So, I know the real purpose of this page is "let's bash Seltzer and Friedberg" (and that's all well and good) but this example seems to me to be missing the point:
"Disaster Movie has a kid using foul language toward Hancock, at which point Hancock slaps him. Not exactly an amusing gag to begin with, but particularly not amusing since something even more hilarious actually happens to such a kid in the real movie. Even worse, this actually appeared in some of the trailers."
That sounds like they're reversing the gag back across the line of Refuge in Audacity — that it was a deliberate choice on the basis "having him just slap the kid would be darkly funny where a Megaton Punch is merely surreally funny". I haven't seen the film (please don't make me) so I don't know if that's a valid interpretation, but it seems that way from reading this criticism.
(It seems especially unlikely that they wouldn't have known about a gag that appears in the trailer, since that seems to be what they base ALL their jokes on.)
Edited by 85.210.117.122 Hide / Show RepliesI'd say it depends on what the "something even more hilarious" is. Is this a case of reusing the same joke or building on it in some way?
I seem to be becoming the guy who just keeps pulling things from this page.
- An episode of The Big Bang Theory has Raj mention he's writing a Captain Marvel/The Marvelous Mrs. Maisel mashup fanfiction, called "The Marvelous Miss Marvel". Thing is, Captain Marvel's original name actually was Miss Marvel, and her Legacy Character is starring in a book with that exact name.
I honestly can't see how the fact Carol Danvers used to be called Ms Marvel makes "Ha ha, Ms Marvel sounds a bit like Mrs Maisel" redundant. I'd go as far as to say that the reverse is true: knowing this is required for the joke to make sense.
The more I think about it, the less sure I am about the Bob Hope Batman entry. For one thing, Denny O'Neil didn't invent the villains calling the heroes disrespectful names; they were doing it in the sixties Batman series. If Hope didn't know that, he'd probably managed to avoid ever hearing of Batman at all.
But what was he supposed to do? Write a Batman parody in which the Joker was more respectful to his enemy? How would that have worked? Sometimes, a parody has to reuse a funny concept from the original because it's so much part of the setting that not including it would be weird.
I'm on the verge of just removing the "Hungry Games" example from the Web Original folder since it doesn't seem to parody anything in a redundant way. Sure the Main Character is called Catnip, but the redundancy seems to end there, and as such i feel that it's not really this trope, at least not fully. It kinda touches on it with the name, but everything else about the video is not redundant...
Edited by JonVonBass I am the man who was slain by a ghoul, became a vampire, became a ghoul that killed my human self, became a soul in a sword.Just removed two examples that were Poe's Law, not this trope. Does the description or name warrant a second pass in order to avoid this confusion?

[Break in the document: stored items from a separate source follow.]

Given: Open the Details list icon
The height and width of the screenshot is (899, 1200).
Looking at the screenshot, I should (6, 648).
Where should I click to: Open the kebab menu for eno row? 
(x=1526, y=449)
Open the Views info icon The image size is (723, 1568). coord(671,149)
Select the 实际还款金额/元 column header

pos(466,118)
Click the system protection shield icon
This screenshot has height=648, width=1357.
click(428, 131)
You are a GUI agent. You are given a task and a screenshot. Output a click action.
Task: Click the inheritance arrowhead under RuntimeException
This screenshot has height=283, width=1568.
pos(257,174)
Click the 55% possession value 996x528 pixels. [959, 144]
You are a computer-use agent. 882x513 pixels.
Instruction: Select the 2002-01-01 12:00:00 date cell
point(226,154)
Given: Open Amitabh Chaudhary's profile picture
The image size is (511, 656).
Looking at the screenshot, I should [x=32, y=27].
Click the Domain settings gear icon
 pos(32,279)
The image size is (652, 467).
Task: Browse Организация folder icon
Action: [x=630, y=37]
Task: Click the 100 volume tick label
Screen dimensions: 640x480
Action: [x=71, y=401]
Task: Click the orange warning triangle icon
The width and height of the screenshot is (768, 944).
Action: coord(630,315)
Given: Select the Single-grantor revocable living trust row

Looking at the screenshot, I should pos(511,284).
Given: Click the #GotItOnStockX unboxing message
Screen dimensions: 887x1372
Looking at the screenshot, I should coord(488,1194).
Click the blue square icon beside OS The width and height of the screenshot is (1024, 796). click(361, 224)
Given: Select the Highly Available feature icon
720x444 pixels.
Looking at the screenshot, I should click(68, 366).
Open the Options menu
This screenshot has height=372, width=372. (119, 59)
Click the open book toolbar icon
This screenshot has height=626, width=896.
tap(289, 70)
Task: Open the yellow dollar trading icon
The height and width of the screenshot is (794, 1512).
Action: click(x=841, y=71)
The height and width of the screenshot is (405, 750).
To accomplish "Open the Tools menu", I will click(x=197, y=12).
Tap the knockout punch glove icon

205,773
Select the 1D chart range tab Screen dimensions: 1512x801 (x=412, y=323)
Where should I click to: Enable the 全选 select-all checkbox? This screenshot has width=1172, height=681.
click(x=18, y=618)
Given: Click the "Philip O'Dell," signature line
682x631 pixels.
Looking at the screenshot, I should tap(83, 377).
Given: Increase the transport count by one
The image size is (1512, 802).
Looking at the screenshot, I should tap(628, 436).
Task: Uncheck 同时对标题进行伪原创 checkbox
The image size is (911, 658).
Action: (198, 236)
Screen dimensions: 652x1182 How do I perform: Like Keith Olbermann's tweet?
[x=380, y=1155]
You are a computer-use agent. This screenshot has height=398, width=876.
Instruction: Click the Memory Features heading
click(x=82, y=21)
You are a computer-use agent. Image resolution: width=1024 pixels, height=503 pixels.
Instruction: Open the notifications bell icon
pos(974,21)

And furthermore, moreover, I consider that Five-Man Band must be merged with The Team.Okay, maybe it's just me, but this:
- The Dead Ringers Doctor Who spoofs are insanely well-researched as the writers are all big fans, but one of these managed to slip in there. In a sketch where several of the Doctors are celebrating Christmas together, there's a scene where the Ninth Doctor is flicking through Christmas television trying to find something to watch with the Fourth and Seventh Doctors, identifying celebrities and deciding that they are aliens. ("Cat Deeley! Alien!" "The Queen! Alien!") This exact same joke is used by the Ninth Doctor in the very first Ninth Doctor episode, in which he flips through one of Jackie Tyler's gossip magazines and identifies which ones are aliens.
...looks to me like they are parodying that exact scene, by exaggerating it. (In the original scene, he only claims one celeb is an alien.)
EDIT: Since no-one's argued with this, I've removed it.
Edited by DaibhidCNominal Parody was merged into Redundant Parody per TRS thread.
"For a successful technology, reality must take precedence over public relations, for Nature cannot be fooled." - Richard Feynman
I'm currently pondering on like mentioning how there's a few parodies of Spider-Man. Wherein Peter Parker, after getting bit by the radioactive spider, would instead turn into a horrifying Spider-like Humanoid Abomination. Even though that has happened to poor Spidey a few times in the comics and even appears in a few animated adaptions. I'm not entirely sure if it's this trope because the parodies that do thise do go out of their way to make their Man-Spiders more horrifying and murderous.